> **What you have to do**:
Collect each line of the listing below that contains the string "width". Case counts.

-.-.-

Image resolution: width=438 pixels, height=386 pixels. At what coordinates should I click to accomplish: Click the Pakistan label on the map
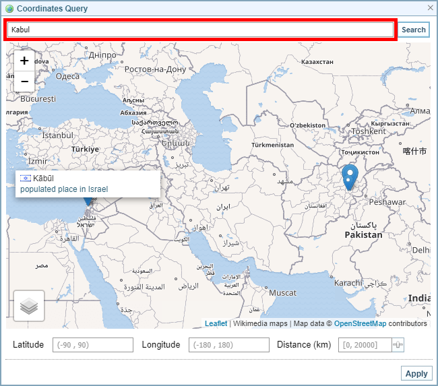pyautogui.click(x=363, y=235)
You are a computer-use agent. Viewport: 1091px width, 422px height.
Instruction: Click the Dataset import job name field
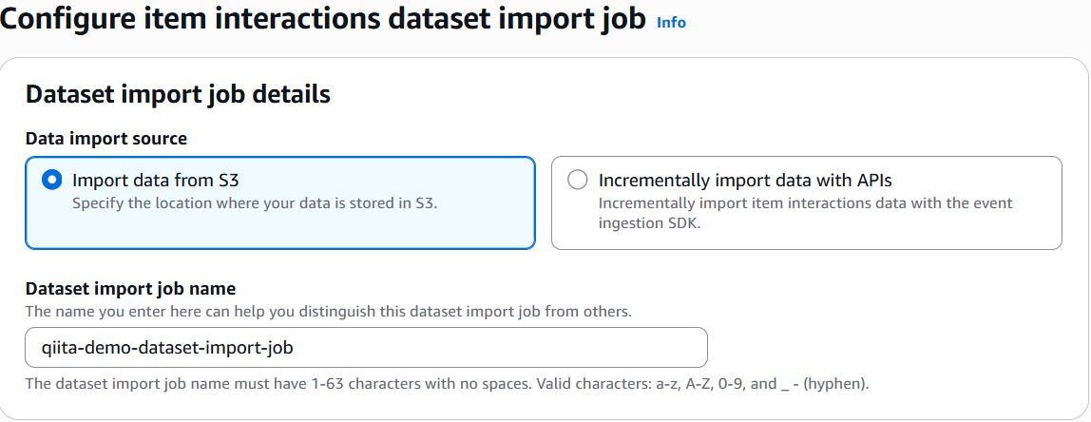[x=366, y=348]
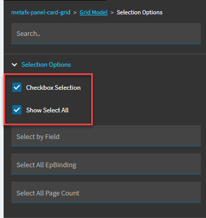Click the Select All EpBinding placeholder text
Image resolution: width=206 pixels, height=218 pixels.
pyautogui.click(x=46, y=165)
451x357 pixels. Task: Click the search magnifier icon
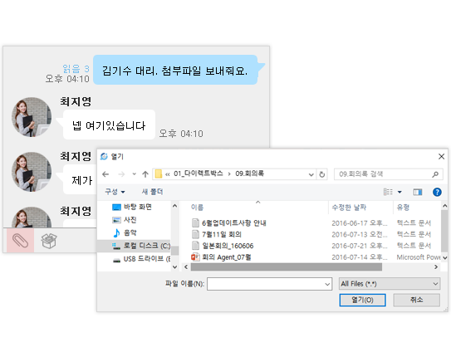435,174
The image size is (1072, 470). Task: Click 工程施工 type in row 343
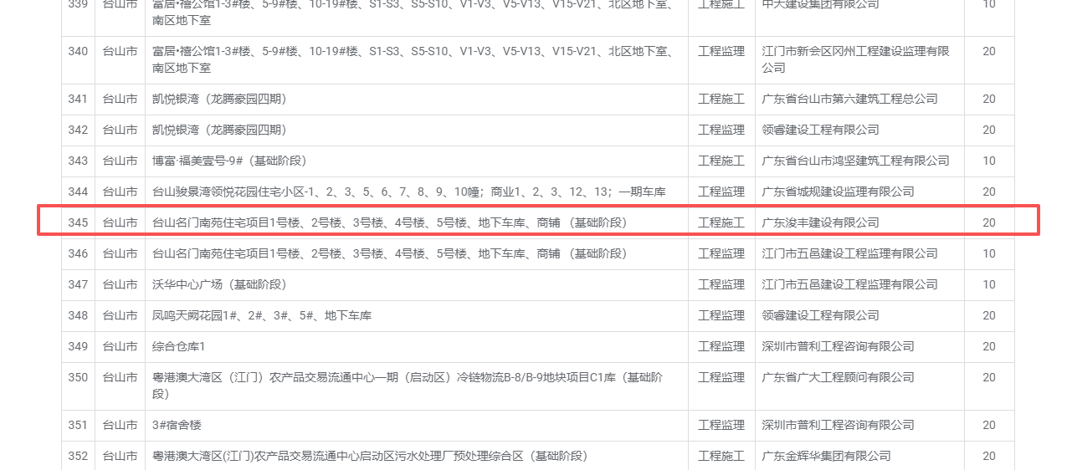[x=721, y=161]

-.-.-

> **Reply to the exercise**:
Image resolution: width=438 pixels, height=386 pixels. At what coordinates should I click to accomplish: Click the Pakistan label on the map
You are a computer-use agent. Viewport: 1091px width, 422px height.
Image resolution: width=206 pixels, height=218 pixels.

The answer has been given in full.